● **Data shown**:
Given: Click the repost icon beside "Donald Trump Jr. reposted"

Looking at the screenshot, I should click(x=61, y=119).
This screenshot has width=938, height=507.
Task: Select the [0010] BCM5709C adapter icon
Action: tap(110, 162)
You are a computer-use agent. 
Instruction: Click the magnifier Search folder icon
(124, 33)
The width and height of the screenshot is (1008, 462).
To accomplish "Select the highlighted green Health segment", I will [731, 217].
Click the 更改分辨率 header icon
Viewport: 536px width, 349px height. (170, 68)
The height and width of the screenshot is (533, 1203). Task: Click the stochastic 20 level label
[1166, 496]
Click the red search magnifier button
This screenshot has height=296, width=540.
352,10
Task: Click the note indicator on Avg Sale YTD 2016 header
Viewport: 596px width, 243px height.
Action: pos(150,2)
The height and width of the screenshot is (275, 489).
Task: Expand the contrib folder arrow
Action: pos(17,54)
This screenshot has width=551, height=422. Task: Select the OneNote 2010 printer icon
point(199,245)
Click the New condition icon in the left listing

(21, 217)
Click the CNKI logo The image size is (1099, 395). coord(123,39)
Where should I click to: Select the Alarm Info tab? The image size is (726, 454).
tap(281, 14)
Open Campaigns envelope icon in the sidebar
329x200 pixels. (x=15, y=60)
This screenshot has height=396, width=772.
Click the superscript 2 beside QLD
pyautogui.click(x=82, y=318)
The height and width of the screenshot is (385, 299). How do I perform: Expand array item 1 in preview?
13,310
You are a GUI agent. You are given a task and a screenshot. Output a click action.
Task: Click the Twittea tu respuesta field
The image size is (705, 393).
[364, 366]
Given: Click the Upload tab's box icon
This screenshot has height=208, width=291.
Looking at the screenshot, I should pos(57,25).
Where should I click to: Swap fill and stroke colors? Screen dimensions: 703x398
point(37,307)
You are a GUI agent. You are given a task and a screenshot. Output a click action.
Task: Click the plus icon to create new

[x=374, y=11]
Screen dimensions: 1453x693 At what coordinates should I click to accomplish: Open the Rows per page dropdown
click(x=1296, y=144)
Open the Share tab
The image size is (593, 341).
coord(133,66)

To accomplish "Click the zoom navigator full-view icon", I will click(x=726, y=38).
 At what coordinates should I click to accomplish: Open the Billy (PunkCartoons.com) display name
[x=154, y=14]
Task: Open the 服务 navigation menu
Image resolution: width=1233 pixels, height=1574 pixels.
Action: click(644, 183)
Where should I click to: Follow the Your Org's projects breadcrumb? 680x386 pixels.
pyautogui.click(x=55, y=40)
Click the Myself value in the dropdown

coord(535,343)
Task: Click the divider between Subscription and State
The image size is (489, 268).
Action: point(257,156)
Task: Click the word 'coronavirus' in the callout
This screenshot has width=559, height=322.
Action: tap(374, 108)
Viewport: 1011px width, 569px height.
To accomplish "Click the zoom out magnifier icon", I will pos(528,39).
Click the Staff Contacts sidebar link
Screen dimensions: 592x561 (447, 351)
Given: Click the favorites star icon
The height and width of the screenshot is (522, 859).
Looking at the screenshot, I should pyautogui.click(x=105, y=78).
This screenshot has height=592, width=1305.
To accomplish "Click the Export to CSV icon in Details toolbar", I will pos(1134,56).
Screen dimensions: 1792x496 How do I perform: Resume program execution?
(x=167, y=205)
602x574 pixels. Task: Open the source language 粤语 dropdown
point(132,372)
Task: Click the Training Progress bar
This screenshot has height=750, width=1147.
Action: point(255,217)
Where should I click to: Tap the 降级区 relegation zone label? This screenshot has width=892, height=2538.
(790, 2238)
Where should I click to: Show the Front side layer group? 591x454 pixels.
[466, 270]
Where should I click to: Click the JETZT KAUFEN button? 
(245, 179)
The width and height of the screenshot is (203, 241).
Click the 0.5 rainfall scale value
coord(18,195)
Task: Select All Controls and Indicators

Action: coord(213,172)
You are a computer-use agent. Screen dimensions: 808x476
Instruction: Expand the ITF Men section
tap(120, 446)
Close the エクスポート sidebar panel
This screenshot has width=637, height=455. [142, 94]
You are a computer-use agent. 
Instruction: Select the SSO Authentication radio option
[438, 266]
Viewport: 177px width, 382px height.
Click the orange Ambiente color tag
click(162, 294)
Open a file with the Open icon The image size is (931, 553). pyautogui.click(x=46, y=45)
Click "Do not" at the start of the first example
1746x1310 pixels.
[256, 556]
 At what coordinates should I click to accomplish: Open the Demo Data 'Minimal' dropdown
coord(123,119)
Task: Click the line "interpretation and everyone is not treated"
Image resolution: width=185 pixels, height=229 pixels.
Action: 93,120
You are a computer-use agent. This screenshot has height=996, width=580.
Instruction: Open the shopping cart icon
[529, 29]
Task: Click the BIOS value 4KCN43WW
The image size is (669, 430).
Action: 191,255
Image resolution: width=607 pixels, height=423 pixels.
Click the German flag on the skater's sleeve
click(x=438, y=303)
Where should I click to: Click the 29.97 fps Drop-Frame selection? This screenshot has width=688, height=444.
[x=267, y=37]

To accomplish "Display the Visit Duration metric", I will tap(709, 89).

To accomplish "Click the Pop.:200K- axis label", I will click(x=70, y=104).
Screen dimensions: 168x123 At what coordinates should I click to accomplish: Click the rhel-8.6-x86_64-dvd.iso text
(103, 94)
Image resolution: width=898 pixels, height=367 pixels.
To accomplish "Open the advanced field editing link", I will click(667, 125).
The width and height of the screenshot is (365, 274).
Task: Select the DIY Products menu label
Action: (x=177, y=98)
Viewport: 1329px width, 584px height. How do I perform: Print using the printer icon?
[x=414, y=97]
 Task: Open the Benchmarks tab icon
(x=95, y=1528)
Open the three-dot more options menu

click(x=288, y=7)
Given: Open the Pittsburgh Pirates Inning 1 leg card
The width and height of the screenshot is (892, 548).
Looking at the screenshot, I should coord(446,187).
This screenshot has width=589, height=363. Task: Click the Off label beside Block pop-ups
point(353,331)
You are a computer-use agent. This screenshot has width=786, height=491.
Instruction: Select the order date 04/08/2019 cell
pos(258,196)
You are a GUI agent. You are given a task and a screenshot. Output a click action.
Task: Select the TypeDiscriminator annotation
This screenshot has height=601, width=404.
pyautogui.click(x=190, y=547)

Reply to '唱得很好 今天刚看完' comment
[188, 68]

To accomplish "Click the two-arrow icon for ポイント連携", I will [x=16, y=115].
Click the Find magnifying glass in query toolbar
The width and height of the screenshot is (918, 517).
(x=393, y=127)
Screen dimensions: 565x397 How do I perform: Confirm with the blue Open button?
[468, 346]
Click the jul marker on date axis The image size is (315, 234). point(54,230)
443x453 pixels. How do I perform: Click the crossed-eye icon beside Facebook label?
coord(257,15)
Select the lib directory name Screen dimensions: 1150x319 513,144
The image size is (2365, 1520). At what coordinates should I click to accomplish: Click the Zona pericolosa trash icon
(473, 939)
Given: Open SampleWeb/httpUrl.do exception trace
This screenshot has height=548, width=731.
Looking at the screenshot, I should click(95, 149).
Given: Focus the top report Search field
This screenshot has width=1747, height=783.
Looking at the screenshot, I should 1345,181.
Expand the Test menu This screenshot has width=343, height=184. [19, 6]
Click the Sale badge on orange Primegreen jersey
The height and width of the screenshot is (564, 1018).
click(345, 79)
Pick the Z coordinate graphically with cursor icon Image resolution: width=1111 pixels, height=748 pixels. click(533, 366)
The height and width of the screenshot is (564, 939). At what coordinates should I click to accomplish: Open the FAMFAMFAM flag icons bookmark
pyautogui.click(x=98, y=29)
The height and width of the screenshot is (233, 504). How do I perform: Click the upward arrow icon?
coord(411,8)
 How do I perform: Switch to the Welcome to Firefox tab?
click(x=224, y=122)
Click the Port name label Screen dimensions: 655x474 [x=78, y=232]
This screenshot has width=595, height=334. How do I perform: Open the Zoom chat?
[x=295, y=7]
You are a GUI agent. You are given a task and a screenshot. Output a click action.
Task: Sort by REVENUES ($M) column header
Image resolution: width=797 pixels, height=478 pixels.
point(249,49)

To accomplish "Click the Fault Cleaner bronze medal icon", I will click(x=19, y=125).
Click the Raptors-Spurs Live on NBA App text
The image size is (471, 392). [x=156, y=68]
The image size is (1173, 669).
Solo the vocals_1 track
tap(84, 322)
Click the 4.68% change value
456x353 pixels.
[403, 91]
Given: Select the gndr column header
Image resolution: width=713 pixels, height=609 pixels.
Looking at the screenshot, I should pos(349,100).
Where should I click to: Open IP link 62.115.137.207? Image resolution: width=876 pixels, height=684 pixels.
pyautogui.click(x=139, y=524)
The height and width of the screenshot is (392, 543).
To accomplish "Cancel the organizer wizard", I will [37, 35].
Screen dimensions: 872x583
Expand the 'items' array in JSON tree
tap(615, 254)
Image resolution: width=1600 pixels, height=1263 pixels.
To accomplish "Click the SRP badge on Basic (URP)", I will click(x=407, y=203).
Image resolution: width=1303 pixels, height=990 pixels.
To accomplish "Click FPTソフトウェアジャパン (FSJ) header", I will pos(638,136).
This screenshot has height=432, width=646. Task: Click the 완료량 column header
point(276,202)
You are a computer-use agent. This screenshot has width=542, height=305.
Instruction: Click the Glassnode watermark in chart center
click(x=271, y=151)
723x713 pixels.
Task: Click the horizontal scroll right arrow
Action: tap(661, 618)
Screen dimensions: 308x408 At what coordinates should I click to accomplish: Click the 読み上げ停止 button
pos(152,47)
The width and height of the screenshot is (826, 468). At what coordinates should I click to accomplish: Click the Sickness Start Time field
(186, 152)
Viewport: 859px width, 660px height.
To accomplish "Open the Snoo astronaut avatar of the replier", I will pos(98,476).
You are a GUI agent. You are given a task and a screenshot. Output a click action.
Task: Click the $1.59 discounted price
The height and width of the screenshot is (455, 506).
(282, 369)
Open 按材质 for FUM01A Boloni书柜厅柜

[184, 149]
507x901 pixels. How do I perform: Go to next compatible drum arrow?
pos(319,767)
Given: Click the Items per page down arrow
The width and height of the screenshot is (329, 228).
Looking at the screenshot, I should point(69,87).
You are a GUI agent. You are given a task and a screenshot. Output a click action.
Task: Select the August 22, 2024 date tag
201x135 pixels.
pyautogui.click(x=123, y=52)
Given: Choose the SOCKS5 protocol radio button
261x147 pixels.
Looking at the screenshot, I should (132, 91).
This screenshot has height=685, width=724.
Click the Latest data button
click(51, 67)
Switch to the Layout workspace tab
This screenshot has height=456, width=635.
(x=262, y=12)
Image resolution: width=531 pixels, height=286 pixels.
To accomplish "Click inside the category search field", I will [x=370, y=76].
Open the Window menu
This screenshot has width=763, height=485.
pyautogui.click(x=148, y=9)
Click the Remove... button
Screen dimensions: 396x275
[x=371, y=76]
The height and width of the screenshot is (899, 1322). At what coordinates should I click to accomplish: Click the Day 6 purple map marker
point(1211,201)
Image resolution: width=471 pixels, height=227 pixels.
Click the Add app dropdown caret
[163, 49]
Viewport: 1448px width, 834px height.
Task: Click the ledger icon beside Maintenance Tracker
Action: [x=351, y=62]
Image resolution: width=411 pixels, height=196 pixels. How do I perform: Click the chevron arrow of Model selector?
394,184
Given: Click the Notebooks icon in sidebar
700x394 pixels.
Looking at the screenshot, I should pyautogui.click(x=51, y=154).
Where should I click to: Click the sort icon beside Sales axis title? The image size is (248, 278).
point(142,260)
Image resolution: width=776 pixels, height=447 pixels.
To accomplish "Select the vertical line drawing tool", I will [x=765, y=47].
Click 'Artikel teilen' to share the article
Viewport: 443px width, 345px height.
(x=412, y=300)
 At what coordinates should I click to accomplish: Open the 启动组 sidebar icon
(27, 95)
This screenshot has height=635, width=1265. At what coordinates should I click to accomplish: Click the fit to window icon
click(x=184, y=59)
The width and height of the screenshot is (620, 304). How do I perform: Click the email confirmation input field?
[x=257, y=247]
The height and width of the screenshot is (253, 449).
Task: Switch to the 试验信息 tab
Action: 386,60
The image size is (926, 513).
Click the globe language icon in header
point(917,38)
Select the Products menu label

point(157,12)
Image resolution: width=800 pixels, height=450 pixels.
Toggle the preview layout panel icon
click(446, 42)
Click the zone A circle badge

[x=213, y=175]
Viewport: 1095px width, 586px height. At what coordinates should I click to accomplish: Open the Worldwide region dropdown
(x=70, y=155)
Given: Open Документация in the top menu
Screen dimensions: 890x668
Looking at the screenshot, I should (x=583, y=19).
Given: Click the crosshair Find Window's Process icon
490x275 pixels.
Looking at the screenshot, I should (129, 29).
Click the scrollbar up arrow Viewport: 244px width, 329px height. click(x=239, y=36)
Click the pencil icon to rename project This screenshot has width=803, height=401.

● **Exercise requirements**:
From the listing above, copy all lines holding the word "toolbar".

● **Response**:
To accomplish "Click the Export to CSV icon in Details toolbar", I will pos(1134,56).
Click the Find magnifying glass in query toolbar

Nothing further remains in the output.